At this point, Jordan Love is the only quarterback in the Packers’ virtual offseason program. It’s unknown whether Rodgers will attend the voluntary sessions when they turn to in-person work later this month, but he has typically been a regular participant in offseason programs and even has an offseason workout bonus ($500,000) tied to it.
The Packers did not draft a quarterback this weekend. Gutekunst said they discussed several veteran options before the draft and likely will sign at least one undrafted rookie quarterback, but he insisted that the Rodgers situation has not been or will not be the impetus for that.
Love was the third-string quarterback last season as a rookie, and the plan was for him to be Rodgers’ top backup this season. In the meantime, LaFleur has tried to insulate Love from the distractions.
“I’ve talked to Jordan and I told him, you know, there’s a lot of noise out there,” LaFleur said. “You can’t focus on that. You’ve got to focus on yourself and, I know you guys think it’s cliché, but he’s got to be the best version of him and he’s got to do everything in his power to make sure he knows the expectations, the standards which we’ve developed at that position. I know he’s working hard.”
Meanwhile, Gutekunst, in perhaps an attempt to smooth things over with Rodgers, said he would be open to taking his input on personnel moves. Gutekunst acknowledged on Thursday that he erred by not telling Rodgers that he was trading up to take Love in last year’s draft.
“Quite frankly, I think over the past three years that I’ve been doing this, I’ve always welcomed that input,” Gutekunst said. “I think he has such an experience in this league that that input would always be something vitally important to me, if he’s willing to give it. That’s not new. That’s not unique.”
Earlier Saturday, Yahoo Sports reported that Rodgers “remains adamant that he won’t return to the team under the current stewardship of general manager Brian Gutekunst,” according to a source in Rodgers’ camp.

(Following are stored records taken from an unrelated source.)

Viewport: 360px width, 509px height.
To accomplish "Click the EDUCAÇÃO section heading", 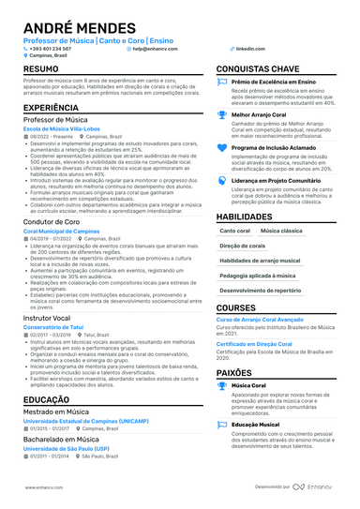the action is coord(46,398).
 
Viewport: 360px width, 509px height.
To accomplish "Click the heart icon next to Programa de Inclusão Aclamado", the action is coord(222,148).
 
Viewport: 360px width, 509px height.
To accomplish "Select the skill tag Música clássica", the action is coord(281,230).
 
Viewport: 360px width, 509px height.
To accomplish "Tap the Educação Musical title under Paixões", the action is coord(257,424).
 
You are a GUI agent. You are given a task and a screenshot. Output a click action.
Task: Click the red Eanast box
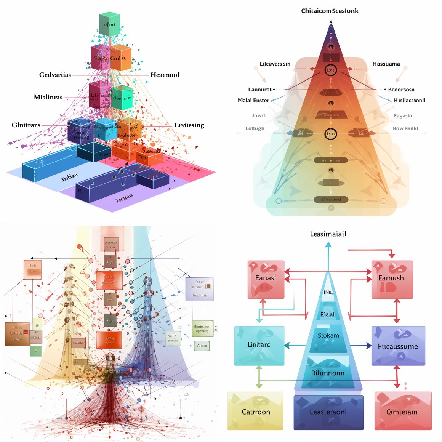coord(266,279)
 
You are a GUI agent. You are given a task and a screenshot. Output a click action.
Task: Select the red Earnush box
coord(392,279)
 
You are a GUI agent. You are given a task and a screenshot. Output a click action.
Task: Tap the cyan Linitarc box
coord(259,345)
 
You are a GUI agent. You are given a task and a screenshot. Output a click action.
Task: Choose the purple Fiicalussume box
coord(398,346)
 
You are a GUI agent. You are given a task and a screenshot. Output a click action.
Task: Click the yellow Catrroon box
coord(256,411)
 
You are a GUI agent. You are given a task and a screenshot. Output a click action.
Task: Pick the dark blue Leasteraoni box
coord(328,412)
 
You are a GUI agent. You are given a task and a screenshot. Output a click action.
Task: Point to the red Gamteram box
coord(402,411)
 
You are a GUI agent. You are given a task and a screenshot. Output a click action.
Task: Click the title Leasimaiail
coord(328,234)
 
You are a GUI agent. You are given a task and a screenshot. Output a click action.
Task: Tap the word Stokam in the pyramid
coord(328,335)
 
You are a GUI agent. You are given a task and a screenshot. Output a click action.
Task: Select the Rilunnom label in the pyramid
coord(328,373)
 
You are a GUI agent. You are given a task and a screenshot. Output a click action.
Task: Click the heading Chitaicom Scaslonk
coord(330,11)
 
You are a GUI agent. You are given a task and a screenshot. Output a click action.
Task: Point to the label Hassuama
coord(386,64)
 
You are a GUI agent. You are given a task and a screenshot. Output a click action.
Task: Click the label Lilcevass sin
coord(275,64)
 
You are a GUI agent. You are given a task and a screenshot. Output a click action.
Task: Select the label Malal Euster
coord(253,100)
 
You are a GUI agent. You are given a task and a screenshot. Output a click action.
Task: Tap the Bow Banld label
coord(405,128)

“You know, Aaron hasn’t said anything like that to me, and certainly hasn’t said anything publicly,” Gutekunst said in response to that report. “So, I think it’s a little unfair to put that on him. But listen, you certainly don’t like to hear those things, but at the same time it’s kind of part of the gig in the National Football League. But no, nothing’s been communicated directly to me.”
LaFleur and Gutekunst both spoke Saturday at the conclusion of the draft. Earlier in the day, Murphy, in his monthly column on the Packers’ website, said the team is still attempting to work out the issues between Rodgers and management.
“This is an issue that we have been working on for several months,” Murphy wrote. “Brian Gutekunst, Matt LaFleur and I have flown out on a number of occasions to meet with Aaron. We are very much aware of Aaron’s concerns and have been working with him (and his agent Dave Dunn) to resolve them. We remain committed to Aaron in 2021 and beyond.”